__Short problem 1__
Write out the passage from the alternative budget text between "Implementing the inheritance" and "Sabah and Sarawak.", inclusive.
__Short problem 2__
Using the alternative budget text, mark each statement yes or no, and quote the deciding words: (a) The alternative budget was launched two days before the Malaysian Budget Day. (b) The alternative budget proposed abolishing the Goods and Services Tax at once. (c) Funds for the Kuala Lumpur-Singapore high speed rail project would go to a rail network in Sabah and Sarawak.

The Malaysian alternative federal budget for the 2016 fiscal year was launched by Pakatan Harapan on 21 October 2015, two days before the Malaysian Budget Day, as a response to the government's federal budget.

Areas of direction
Some of the key items in the alternative budget were:
 Implementing the capital gains tax since this is also being implemented in 127 countries, including all European countries which are part of the OECD.
 Implementing the inheritance tax since many OECD members already implemented.
 Restructuring of 1Malaysia Development Berhad (1MDB) by putting the firm into administration and prosecuting wrongdoers.
 Separation of Prime Minister and Finance Minister portfolios to avoid excessive concentration of power held by one individual.
 Support extension of Zeti Akhtar Aziz's term as Bank Negara Malaysia governor by two more years.
 For a short term, keeping Goods and Services Tax (GST) system by zero-rating all items to mitigate inflation.
 To set up a petroleum endowment fund for East Malaysians.
 The Kuala Lumpur-Singapore high speed rail (HSR) project funds will instead be reallocated to building a rail network in Sabah and Sarawak.

__Dataset section__
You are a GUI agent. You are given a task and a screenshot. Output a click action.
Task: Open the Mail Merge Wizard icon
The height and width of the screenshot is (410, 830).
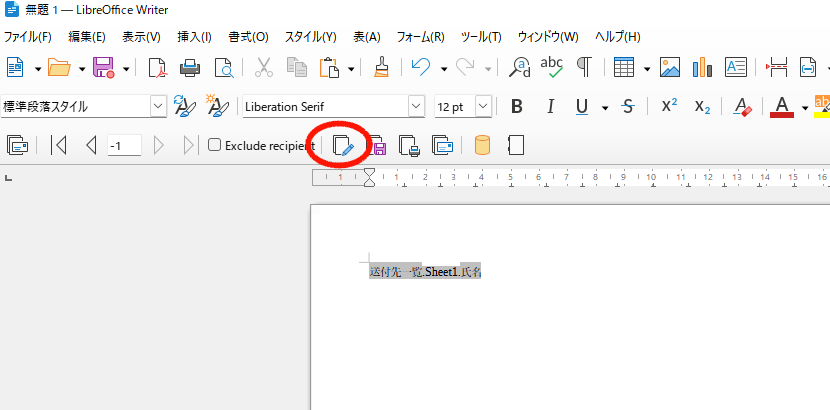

__Answer 1__
Implementing the inheritance tax since many OECD members already implemented.
 Restructuring of 1Malaysia Development Berhad (1MDB) by putting the firm into administration and prosecuting wrongdoers.
 Separation of Prime Minister and Finance Minister portfolios to avoid excessive concentration of power held by one individual.
 Support extension of Zeti Akhtar Aziz's term as Bank Negara Malaysia governor by two more years.
 For a short term, keeping Goods and Services Tax (GST) system by zero-rating all items to mitigate inflation.
 To set up a petroleum endowment fund for East Malaysians.
 The Kuala Lumpur-Singapore high speed rail (HSR) project funds will instead be reallocated to building a rail network in Sabah and Sarawak.

__Answer 2__
(a) Yes: "two days before the Malaysian Budget Day"
(b) No: "For a short term, keeping Goods and Services Tax (GST) system by zero-rating all items to mitigate inflation."
(c) Yes: "The Kuala Lumpur-Singapore high speed rail (HSR) project funds will instead be reallocated to building a rail network in Sabah and Sarawak."